Já na ação sobre o contexto, as estratégias que o professor deve ter em consideração são duas: a integração de saberes, que exige a mobilização de conhecimentos prévios, a sua seleção e organização na construção do texto e, por outro lado, a realização de funções, isto é, escrever com um objetivo, designadamente com a intenção de convencer, explicar, resumir, registar, expressar e organizar o conhecimento, etc. (Barbeiro e Pereira, 2007).
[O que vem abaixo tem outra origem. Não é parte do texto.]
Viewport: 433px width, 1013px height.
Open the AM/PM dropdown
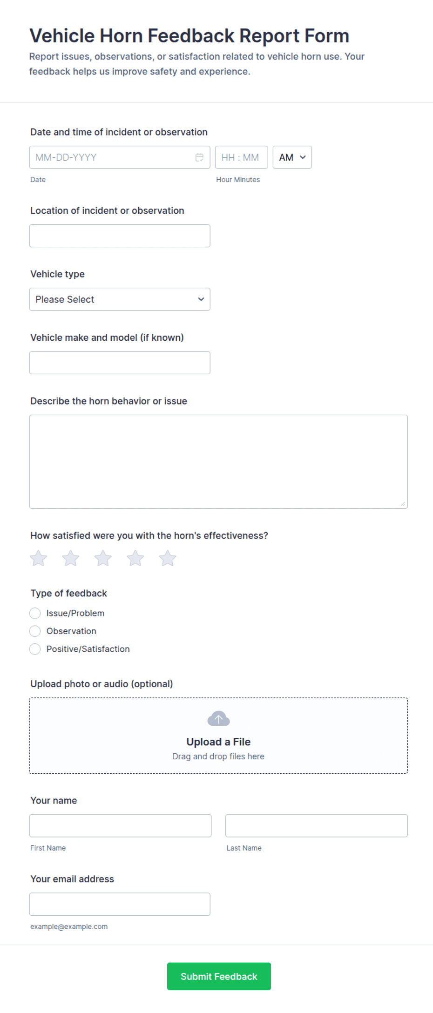tap(292, 157)
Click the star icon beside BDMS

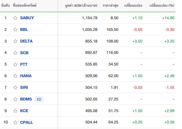[x=15, y=99]
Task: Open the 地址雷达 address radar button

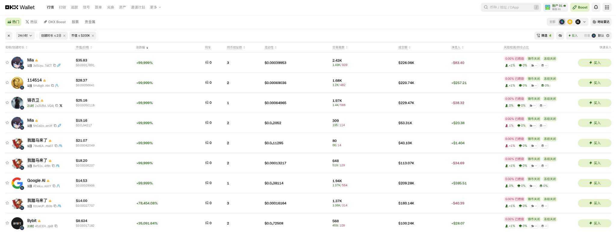Action: tap(601, 22)
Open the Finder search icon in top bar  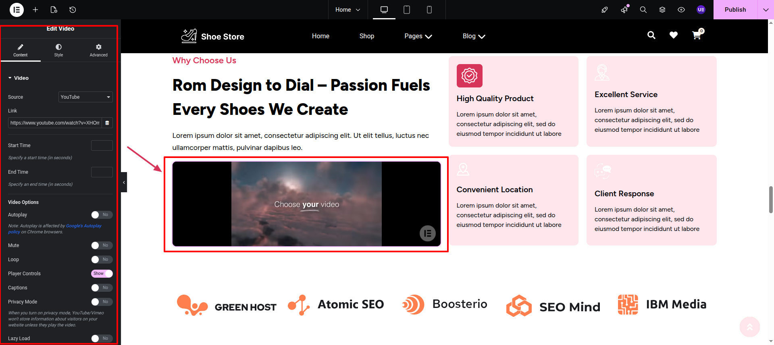point(643,10)
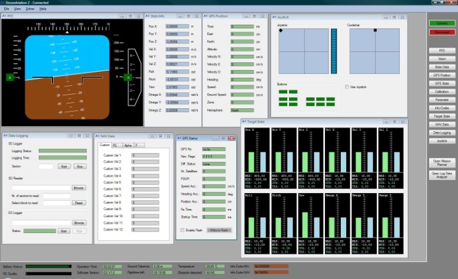Tick the Enable Flash checkbox
Image resolution: width=458 pixels, height=279 pixels.
click(182, 230)
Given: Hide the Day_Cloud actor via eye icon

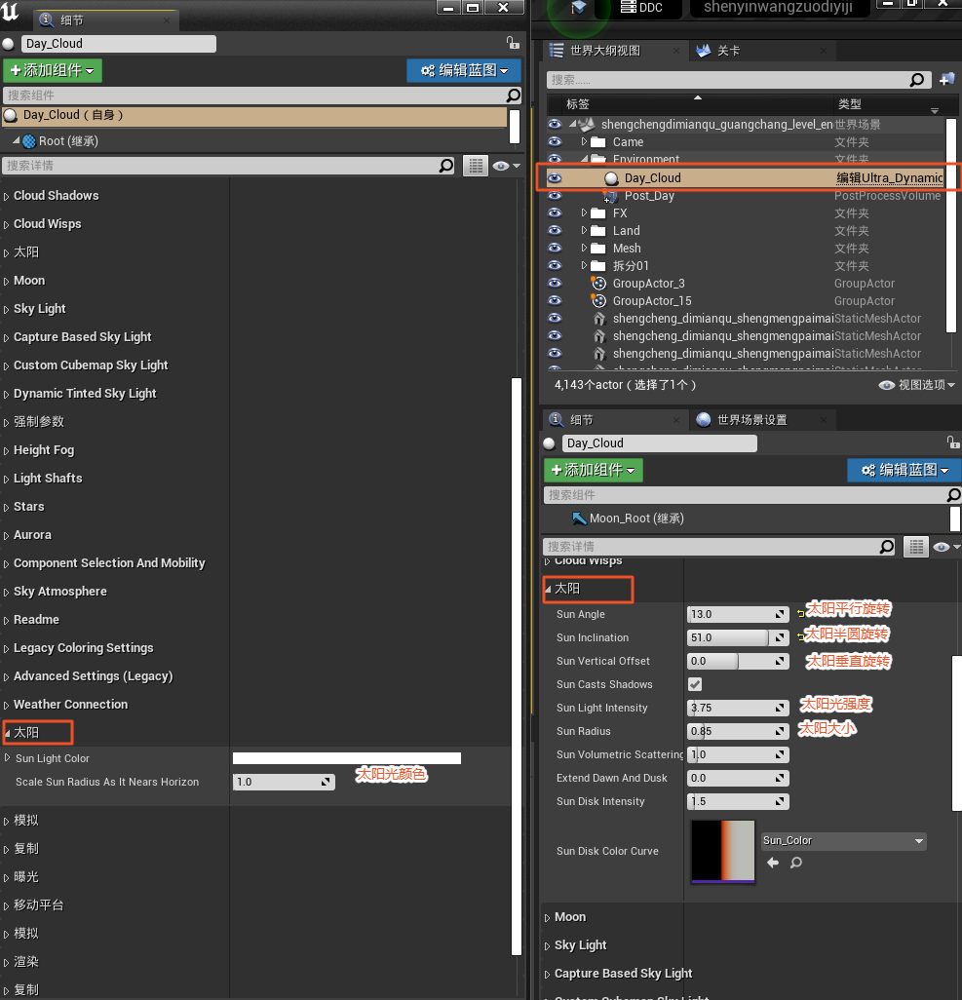Looking at the screenshot, I should (x=555, y=178).
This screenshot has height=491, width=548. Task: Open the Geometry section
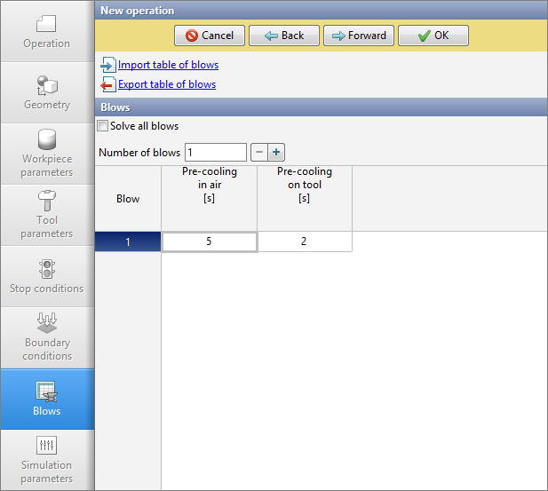pos(46,92)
Dependendo do contexto em que se pretende atuar, seja na turma ou na escola e comunidade, pode-se recorrer a diversas atividades. Referem os autores (2007) que, se pretendemos trabalhar em contexto de turma, podemos recorrer a modos de ação didática, tarefas, que envolvem a utilização de cadernos de escrita, de sequências didáticas ou do ciclo de escrita. A escolha entre estas tipologias de atividades dependerá da função que queremos desenvolver, nomeadamente se queremos que as crianças escrevam para criar, para produzir tipos de textos diferentes ou para aprender. Se a intenção for trabalhar para o contexto escola ou comunidade podemos recorrer a projetos transdisciplinares que envolvem as turmas de determinado ano de escolaridade da mesma escola, por exemplo, e apresentam o seu trabalho às turmas de outro ano de escolaridade. Ou podemos, ainda, proceder a atividades de escrita coletiva, por exemplo de uma carta a alguma entidade autárquica.

Porém, é muito importante frisar que as estratégias quer de ação sobre o processo de escrita, quer de ação sobre o contexto não têm de ser trabalhadas isoladamente. Pelo contrário, será de valorizar uma dimensão integradora onde possam surgir conjugadas entre si em diferentes vertentes ou momentos de uma atividade.